Type out all the records once more, exactly.

*** DATA PROVIDED ***

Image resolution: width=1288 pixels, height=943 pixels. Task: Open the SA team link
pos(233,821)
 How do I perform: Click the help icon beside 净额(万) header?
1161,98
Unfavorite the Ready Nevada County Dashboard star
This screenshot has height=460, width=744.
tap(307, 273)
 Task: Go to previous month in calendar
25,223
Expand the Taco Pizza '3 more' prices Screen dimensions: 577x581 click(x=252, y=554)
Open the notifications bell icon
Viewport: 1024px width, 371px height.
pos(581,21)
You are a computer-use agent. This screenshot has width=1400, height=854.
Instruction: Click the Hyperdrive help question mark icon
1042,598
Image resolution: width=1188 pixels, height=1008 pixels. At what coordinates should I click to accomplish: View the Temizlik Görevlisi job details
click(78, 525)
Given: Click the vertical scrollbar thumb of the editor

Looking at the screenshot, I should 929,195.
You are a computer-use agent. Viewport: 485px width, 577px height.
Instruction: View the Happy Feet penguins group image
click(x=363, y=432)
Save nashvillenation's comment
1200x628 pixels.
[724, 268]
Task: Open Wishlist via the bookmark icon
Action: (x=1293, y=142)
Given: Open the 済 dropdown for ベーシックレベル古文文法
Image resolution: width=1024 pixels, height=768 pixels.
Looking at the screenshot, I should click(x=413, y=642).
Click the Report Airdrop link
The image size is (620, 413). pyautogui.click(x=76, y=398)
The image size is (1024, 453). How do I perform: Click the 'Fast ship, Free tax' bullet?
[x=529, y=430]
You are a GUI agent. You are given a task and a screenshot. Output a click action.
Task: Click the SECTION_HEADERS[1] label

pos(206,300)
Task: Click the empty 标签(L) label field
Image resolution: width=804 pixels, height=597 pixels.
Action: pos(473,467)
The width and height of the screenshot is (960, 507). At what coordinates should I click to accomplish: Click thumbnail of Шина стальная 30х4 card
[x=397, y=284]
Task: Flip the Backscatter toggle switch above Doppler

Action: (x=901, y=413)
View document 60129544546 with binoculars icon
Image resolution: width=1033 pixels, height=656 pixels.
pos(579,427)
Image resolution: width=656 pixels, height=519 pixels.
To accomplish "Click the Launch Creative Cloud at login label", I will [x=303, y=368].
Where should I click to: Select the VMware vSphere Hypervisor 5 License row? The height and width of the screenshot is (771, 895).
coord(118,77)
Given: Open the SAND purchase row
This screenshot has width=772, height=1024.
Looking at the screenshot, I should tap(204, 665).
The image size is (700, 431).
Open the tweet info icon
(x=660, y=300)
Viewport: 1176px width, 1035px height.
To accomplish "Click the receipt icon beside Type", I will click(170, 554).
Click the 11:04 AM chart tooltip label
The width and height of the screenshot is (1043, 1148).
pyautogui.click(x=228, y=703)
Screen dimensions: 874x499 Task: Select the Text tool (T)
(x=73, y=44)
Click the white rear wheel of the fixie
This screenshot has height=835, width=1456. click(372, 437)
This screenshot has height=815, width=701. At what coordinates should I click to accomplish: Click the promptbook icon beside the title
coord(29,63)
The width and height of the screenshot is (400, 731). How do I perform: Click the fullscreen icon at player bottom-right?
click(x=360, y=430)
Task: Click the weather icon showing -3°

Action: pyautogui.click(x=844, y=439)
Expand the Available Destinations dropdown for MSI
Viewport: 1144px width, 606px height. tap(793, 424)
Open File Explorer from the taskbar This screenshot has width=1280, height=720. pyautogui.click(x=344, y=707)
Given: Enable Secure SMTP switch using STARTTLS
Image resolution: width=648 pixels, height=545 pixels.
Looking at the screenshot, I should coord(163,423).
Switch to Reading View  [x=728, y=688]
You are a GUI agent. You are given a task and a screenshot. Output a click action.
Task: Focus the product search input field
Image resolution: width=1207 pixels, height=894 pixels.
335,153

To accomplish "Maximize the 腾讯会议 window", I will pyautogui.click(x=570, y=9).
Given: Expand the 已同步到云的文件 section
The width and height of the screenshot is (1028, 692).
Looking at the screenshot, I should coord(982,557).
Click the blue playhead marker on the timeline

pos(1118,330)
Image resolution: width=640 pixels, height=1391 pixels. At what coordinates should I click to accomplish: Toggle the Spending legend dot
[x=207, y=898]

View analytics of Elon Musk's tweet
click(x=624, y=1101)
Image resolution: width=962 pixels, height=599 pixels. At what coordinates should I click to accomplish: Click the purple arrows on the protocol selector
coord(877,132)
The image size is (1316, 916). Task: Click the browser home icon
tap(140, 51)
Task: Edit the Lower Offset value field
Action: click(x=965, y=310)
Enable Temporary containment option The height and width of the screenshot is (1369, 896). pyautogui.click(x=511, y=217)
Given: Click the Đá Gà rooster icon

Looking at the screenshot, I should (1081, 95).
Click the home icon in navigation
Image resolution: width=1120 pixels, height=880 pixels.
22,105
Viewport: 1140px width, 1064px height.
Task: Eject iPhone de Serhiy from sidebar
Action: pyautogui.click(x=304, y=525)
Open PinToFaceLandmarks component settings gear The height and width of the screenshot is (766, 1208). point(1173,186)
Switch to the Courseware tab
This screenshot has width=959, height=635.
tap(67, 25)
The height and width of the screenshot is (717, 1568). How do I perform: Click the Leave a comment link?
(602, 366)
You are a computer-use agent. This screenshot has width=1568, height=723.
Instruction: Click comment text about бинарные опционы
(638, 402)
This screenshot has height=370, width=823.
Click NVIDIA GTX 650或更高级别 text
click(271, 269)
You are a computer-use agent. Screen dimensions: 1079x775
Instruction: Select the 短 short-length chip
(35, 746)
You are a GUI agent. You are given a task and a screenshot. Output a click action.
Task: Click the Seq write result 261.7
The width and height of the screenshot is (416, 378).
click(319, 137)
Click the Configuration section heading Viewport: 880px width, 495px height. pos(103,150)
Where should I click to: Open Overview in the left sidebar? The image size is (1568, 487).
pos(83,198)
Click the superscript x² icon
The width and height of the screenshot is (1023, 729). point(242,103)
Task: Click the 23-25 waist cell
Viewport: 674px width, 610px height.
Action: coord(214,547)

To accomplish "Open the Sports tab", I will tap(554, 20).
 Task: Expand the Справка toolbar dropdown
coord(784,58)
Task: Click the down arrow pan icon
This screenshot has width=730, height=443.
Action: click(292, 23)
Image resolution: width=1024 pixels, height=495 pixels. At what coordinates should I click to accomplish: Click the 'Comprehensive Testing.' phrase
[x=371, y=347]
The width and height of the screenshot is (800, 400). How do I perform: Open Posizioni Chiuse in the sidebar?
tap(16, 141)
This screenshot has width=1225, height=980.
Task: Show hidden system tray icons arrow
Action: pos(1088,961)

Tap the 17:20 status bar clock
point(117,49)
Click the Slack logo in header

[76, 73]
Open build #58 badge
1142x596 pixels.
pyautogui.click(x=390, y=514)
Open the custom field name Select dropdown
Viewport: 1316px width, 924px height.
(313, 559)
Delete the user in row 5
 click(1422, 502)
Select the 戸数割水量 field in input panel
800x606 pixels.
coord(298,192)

*** End of DATA PROVIDED ***

**EXERCISE SOLUTION:**
Image resolution: width=1288 pixels, height=943 pixels. Task: Open the SA team link
pos(233,821)
 How do I perform: Click the help icon beside 净额(万) header?
1161,98
Unfavorite the Ready Nevada County Dashboard star
This screenshot has height=460, width=744.
tap(307, 273)
 Task: Go to previous month in calendar
25,223
Expand the Taco Pizza '3 more' prices Screen dimensions: 577x581 click(x=252, y=554)
Open the notifications bell icon
Viewport: 1024px width, 371px height.
pos(581,21)
You are a computer-use agent. This screenshot has width=1400, height=854.
Instruction: Click the Hyperdrive help question mark icon
1042,598
Image resolution: width=1188 pixels, height=1008 pixels. At what coordinates should I click to accomplish: View the Temizlik Görevlisi job details
click(78, 525)
Given: Click the vertical scrollbar thumb of the editor

Looking at the screenshot, I should 929,195.
You are a computer-use agent. Viewport: 485px width, 577px height.
Instruction: View the Happy Feet penguins group image
click(x=363, y=432)
Save nashvillenation's comment
1200x628 pixels.
[724, 268]
Task: Open Wishlist via the bookmark icon
Action: (x=1293, y=142)
Given: Open the 済 dropdown for ベーシックレベル古文文法
Image resolution: width=1024 pixels, height=768 pixels.
Looking at the screenshot, I should click(x=413, y=642).
Click the Report Airdrop link
The image size is (620, 413). pyautogui.click(x=76, y=398)
The image size is (1024, 453). How do I perform: Click the 'Fast ship, Free tax' bullet?
[x=529, y=430]
You are a GUI agent. You are given a task and a screenshot. Output a click action.
Task: Click the SECTION_HEADERS[1] label

pos(206,300)
Task: Click the empty 标签(L) label field
Image resolution: width=804 pixels, height=597 pixels.
Action: pos(473,467)
The width and height of the screenshot is (960, 507). At what coordinates should I click to accomplish: Click thumbnail of Шина стальная 30х4 card
[x=397, y=284]
Task: Flip the Backscatter toggle switch above Doppler

Action: (x=901, y=413)
View document 60129544546 with binoculars icon
Image resolution: width=1033 pixels, height=656 pixels.
pos(579,427)
Image resolution: width=656 pixels, height=519 pixels.
To accomplish "Click the Launch Creative Cloud at login label", I will [x=303, y=368].
Where should I click to: Select the VMware vSphere Hypervisor 5 License row? The height and width of the screenshot is (771, 895).
coord(118,77)
Given: Open the SAND purchase row
This screenshot has width=772, height=1024.
Looking at the screenshot, I should tap(204, 665).
The image size is (700, 431).
Open the tweet info icon
(x=660, y=300)
Viewport: 1176px width, 1035px height.
To accomplish "Click the receipt icon beside Type", I will click(170, 554).
Click the 11:04 AM chart tooltip label
The width and height of the screenshot is (1043, 1148).
pyautogui.click(x=228, y=703)
Screen dimensions: 874x499 Task: Select the Text tool (T)
(x=73, y=44)
Click the white rear wheel of the fixie
This screenshot has height=835, width=1456. click(372, 437)
This screenshot has height=815, width=701. At what coordinates should I click to accomplish: Click the promptbook icon beside the title
coord(29,63)
The width and height of the screenshot is (400, 731). How do I perform: Click the fullscreen icon at player bottom-right?
click(x=360, y=430)
Task: Click the weather icon showing -3°

Action: pyautogui.click(x=844, y=439)
Expand the Available Destinations dropdown for MSI
Viewport: 1144px width, 606px height. tap(793, 424)
Open File Explorer from the taskbar This screenshot has width=1280, height=720. pyautogui.click(x=344, y=707)
Given: Enable Secure SMTP switch using STARTTLS
Image resolution: width=648 pixels, height=545 pixels.
Looking at the screenshot, I should coord(163,423).
Switch to Reading View  [x=728, y=688]
You are a GUI agent. You are given a task and a screenshot. Output a click action.
Task: Focus the product search input field
Image resolution: width=1207 pixels, height=894 pixels.
335,153

To accomplish "Maximize the 腾讯会议 window", I will pyautogui.click(x=570, y=9).
Given: Expand the 已同步到云的文件 section
The width and height of the screenshot is (1028, 692).
Looking at the screenshot, I should coord(982,557).
Click the blue playhead marker on the timeline

pos(1118,330)
Image resolution: width=640 pixels, height=1391 pixels. At what coordinates should I click to accomplish: Toggle the Spending legend dot
[x=207, y=898]

View analytics of Elon Musk's tweet
click(x=624, y=1101)
Image resolution: width=962 pixels, height=599 pixels. At what coordinates should I click to accomplish: Click the purple arrows on the protocol selector
coord(877,132)
The image size is (1316, 916). Task: Click the browser home icon
tap(140, 51)
Task: Edit the Lower Offset value field
Action: click(x=965, y=310)
Enable Temporary containment option The height and width of the screenshot is (1369, 896). pyautogui.click(x=511, y=217)
Given: Click the Đá Gà rooster icon

Looking at the screenshot, I should (1081, 95).
Click the home icon in navigation
Image resolution: width=1120 pixels, height=880 pixels.
22,105
Viewport: 1140px width, 1064px height.
Task: Eject iPhone de Serhiy from sidebar
Action: pyautogui.click(x=304, y=525)
Open PinToFaceLandmarks component settings gear The height and width of the screenshot is (766, 1208). point(1173,186)
Switch to the Courseware tab
This screenshot has width=959, height=635.
tap(67, 25)
The height and width of the screenshot is (717, 1568). How do I perform: Click the Leave a comment link?
(602, 366)
You are a computer-use agent. This screenshot has width=1568, height=723.
Instruction: Click comment text about бинарные опционы
(638, 402)
This screenshot has height=370, width=823.
Click NVIDIA GTX 650或更高级别 text
click(271, 269)
You are a computer-use agent. Screen dimensions: 1079x775
Instruction: Select the 短 short-length chip
(35, 746)
You are a GUI agent. You are given a task and a screenshot. Output a click action.
Task: Click the Seq write result 261.7
The width and height of the screenshot is (416, 378).
click(319, 137)
Click the Configuration section heading Viewport: 880px width, 495px height. pos(103,150)
Where should I click to: Open Overview in the left sidebar? The image size is (1568, 487).
pos(83,198)
Click the superscript x² icon
The width and height of the screenshot is (1023, 729). point(242,103)
Task: Click the 23-25 waist cell
Viewport: 674px width, 610px height.
Action: coord(214,547)

To accomplish "Open the Sports tab", I will tap(554, 20).
 Task: Expand the Справка toolbar dropdown
coord(784,58)
Task: Click the down arrow pan icon
This screenshot has width=730, height=443.
Action: click(292, 23)
Image resolution: width=1024 pixels, height=495 pixels. At what coordinates should I click to accomplish: Click the 'Comprehensive Testing.' phrase
[x=371, y=347]
The width and height of the screenshot is (800, 400). How do I perform: Open Posizioni Chiuse in the sidebar?
tap(16, 141)
This screenshot has width=1225, height=980.
Task: Show hidden system tray icons arrow
Action: pos(1088,961)

Tap the 17:20 status bar clock
point(117,49)
Click the Slack logo in header

[76, 73]
Open build #58 badge
1142x596 pixels.
pyautogui.click(x=390, y=514)
Open the custom field name Select dropdown
Viewport: 1316px width, 924px height.
(313, 559)
Delete the user in row 5
 click(1422, 502)
Select the 戸数割水量 field in input panel
800x606 pixels.
coord(298,192)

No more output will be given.